▸ AUFGABE
Gib aus dem Text über den Personenbestand ATP/RiBiDi die Passage wortgetreu wieder, beginnend bei „Die Aufarbeitung des“ und endend bei „von Memoriav realisiert.“.

Der Personenbestand ATP/RiBiDi enthält nationale und internationale Persönlichkeiten aus Politik, Wirtschaft, Kultur, Wissenschaft und Sport aus den Jahren von 1936 bis 1976. Die Mehrheit der Aufnahmen sind Porträts oder aber repräsentative Aufnahmen von wichtigen Momenten aus dem Leben dieser Personen, beispielsweise von internationalen Konferenzen oder Ausstellungseröffnungen.
Anhand dieses Projekts wird eine mögliche Einbindung der Personennormdateien (PND) in die Erschliessung angestrebt, so dass für die erschlossenen Personen eine internationale Standardisierung der Daten zum Zuge kommt. Dies ist insbesondere für die Schreibweise von internationalen Namen relevant. Damit sind die Datensätze bestens vorbereitet für die Einbindung in verschiedene Datenplattformen.
Die Aufarbeitung des späteren Personenbestandes (ca. 1960 bis 2000) wird von den Erfahrungen dieses Projekts profitieren. Ebenso können die anderen Pressebildarchive der Schweiz für Ihre Personenbeständen aus diesen Erfahrungen schöpfen.
Umfang und Material
Der ATP/RiBiDi-Personenbestand enthält ca. 270‘000 Nitrat-, Acetat- und Polyesternegative, ca. 2‘000 Gelatinetrockenplatten und ca. 137'000 DOP-Gelatinesilber Papierabzüge (9x12 cm). Bei letzteren handelt es sich um Vintageprints auf Barytpapier. Die Fotografien sind nicht inventarisiert, aber sehr gut beschriftet, so dass die Erschliessung ohne grössere Recherchearbeiten ablaufen kann.
Dieses Projekt zur Erhaltung und Erschliessung des Personenbestandes ATP/RiBiDi wird mit der Unterstützung von Memoriav realisiert.
Evaluationsprojekt "Bilder des Sports: Der ATP/RiBiDi-Sportbestand"

▸ AUFLISTUNG
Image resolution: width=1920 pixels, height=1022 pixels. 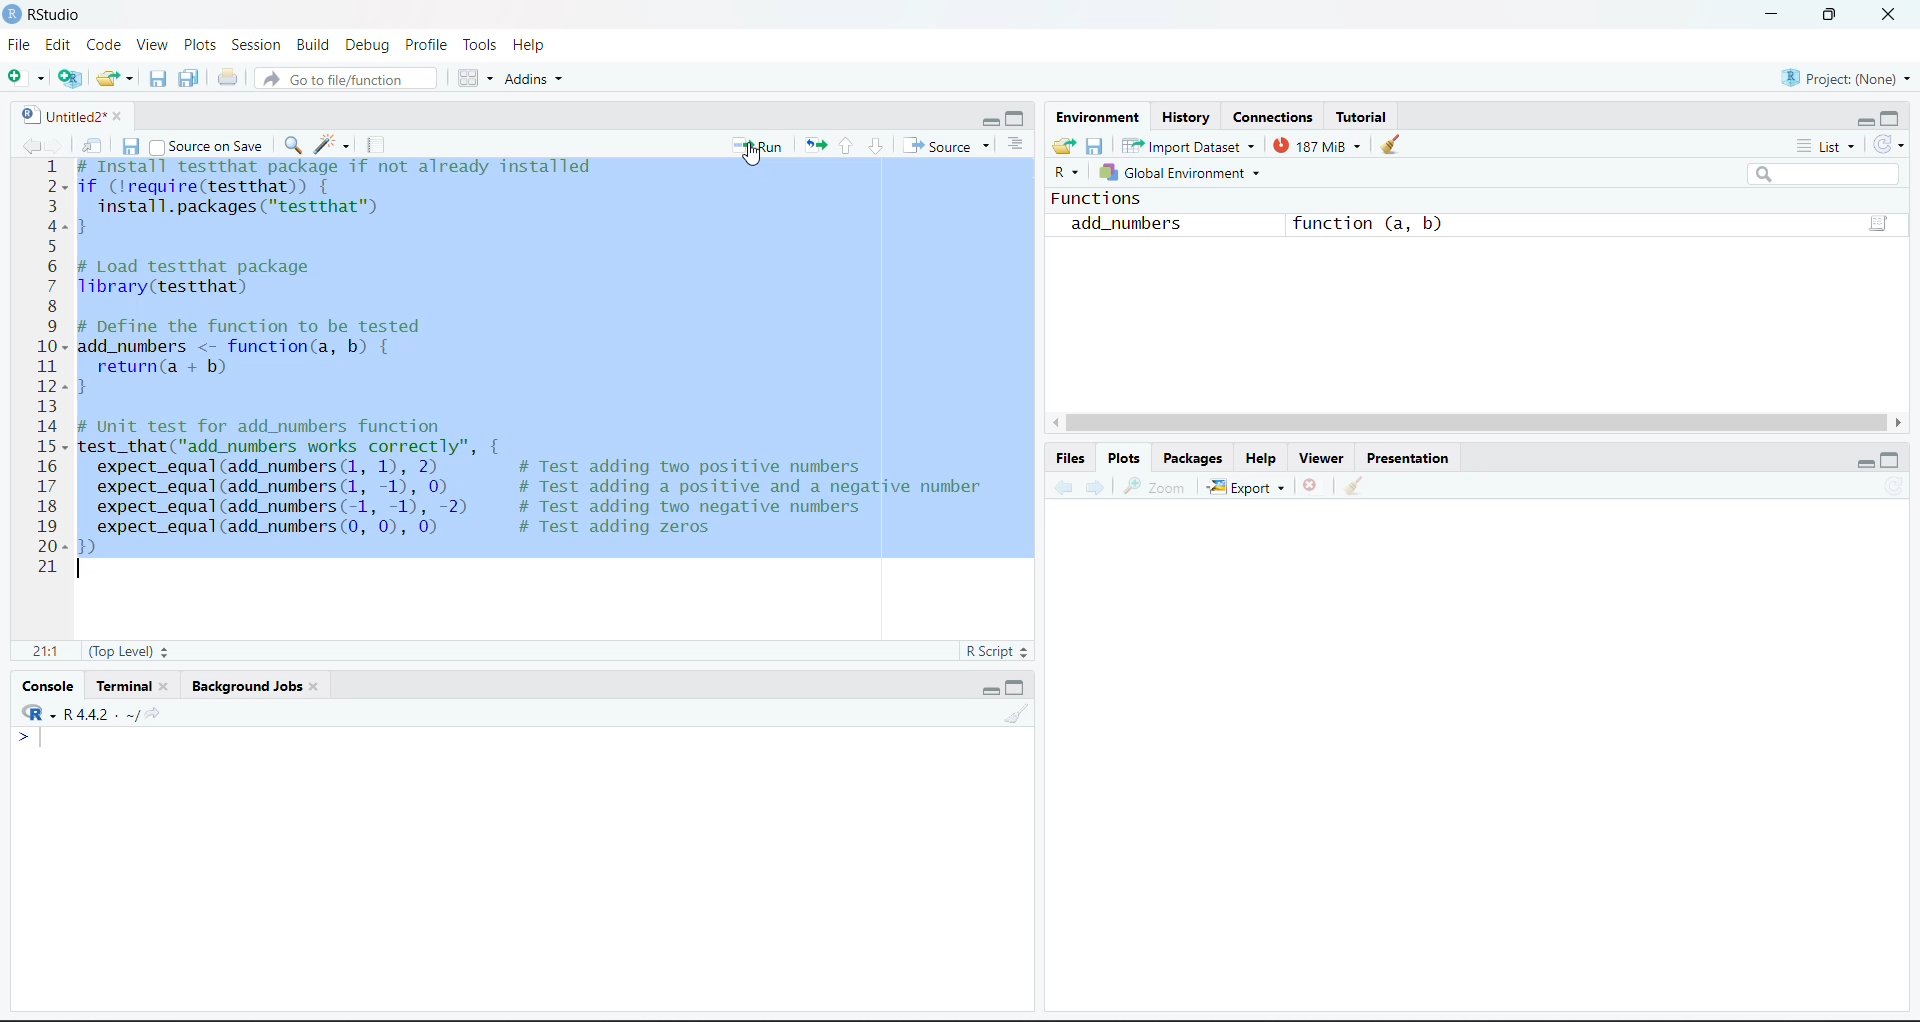 What do you see at coordinates (1266, 115) in the screenshot?
I see `Connections` at bounding box center [1266, 115].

▸ RICHTIGE ANTWORT
Die Aufarbeitung des späteren Personenbestandes (ca. 1960 bis 2000) wird von den Erfahrungen dieses Projekts profitieren. Ebenso können die anderen Pressebildarchive der Schweiz für Ihre Personenbeständen aus diesen Erfahrungen schöpfen.
Umfang und Material
Der ATP/RiBiDi-Personenbestand enthält ca. 270‘000 Nitrat-, Acetat- und Polyesternegative, ca. 2‘000 Gelatinetrockenplatten und ca. 137'000 DOP-Gelatinesilber Papierabzüge (9x12 cm). Bei letzteren handelt es sich um Vintageprints auf Barytpapier. Die Fotografien sind nicht inventarisiert, aber sehr gut beschriftet, so dass die Erschliessung ohne grössere Recherchearbeiten ablaufen kann.
Dieses Projekt zur Erhaltung und Erschliessung des Personenbestandes ATP/RiBiDi wird mit der Unterstützung von Memoriav realisiert.